As I’ve been noting the last several days, the last time we had a decent month-long consolidation in 10-year yields was mid-August to mid-September and the breakout from that consolidation led to a much steeper rate of assent in longer term yields.

10-year yield (60m) this chart shows that consolidation, a bullish ascending triangle. The consolidation should look familiar, it’s what we’ve been watching on UNG’s (Nat gas ETF) price chart as a large base.

And here’s an even broader view which led to the “I’m concerned” post. My concern wasn’t for the market as I’ll trade an up or down market, it was for the economy, my friends and family.

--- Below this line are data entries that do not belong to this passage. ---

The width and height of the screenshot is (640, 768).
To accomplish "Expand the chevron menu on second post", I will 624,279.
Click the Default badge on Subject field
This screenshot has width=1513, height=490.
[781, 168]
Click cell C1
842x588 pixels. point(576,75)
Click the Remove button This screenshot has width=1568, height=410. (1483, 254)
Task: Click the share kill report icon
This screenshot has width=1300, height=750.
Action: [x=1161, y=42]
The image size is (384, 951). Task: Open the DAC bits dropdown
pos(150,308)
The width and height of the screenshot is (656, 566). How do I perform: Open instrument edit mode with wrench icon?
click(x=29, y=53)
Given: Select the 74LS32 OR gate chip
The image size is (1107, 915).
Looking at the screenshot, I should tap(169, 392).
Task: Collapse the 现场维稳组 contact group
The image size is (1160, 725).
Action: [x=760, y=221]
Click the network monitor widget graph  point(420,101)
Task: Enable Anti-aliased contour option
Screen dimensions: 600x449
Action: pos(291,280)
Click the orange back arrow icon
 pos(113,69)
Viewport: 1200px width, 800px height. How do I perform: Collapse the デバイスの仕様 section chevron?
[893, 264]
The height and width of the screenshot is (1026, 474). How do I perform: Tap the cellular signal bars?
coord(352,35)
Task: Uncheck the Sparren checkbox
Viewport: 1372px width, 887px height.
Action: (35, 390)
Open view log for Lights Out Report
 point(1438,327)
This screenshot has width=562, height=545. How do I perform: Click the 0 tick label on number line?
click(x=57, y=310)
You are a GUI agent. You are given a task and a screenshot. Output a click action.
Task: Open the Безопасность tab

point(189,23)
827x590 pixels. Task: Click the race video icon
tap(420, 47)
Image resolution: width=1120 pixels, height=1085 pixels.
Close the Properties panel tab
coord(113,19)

10-year yield (2-day) – Again, the bullish ascending triangle to the left should look familiar, although this one was huge, leading to a huge advance in long term yields before a huge bull flag. That bull flag has a measured move of around 6.7% to 6.8%. You may recall that the next morning after I posted this analysis, JPMorgan Chase CEO, Jamie Dimon echoed similar sentiment and said he didn’t think the world (or the market, I can’t recall) was ready for 7% long term yields.

Nothing on any of these charts changes the probability that long term yields are headed higher, to levels I doubt the economy can withstand. with today being the end of month, real 10-year yields rose for the 6th month of the last 7 to their highest since Lehman Brothers collapsed and the Great Financial Crisis began(Oct 2008).

Currencies and Commodities

The U.S. Dollar Index gained +0.6%, which makes the equity market’s resilience today surprising. The Dollar rallied for the 3rd straight month to its highest monthly close since November 2022.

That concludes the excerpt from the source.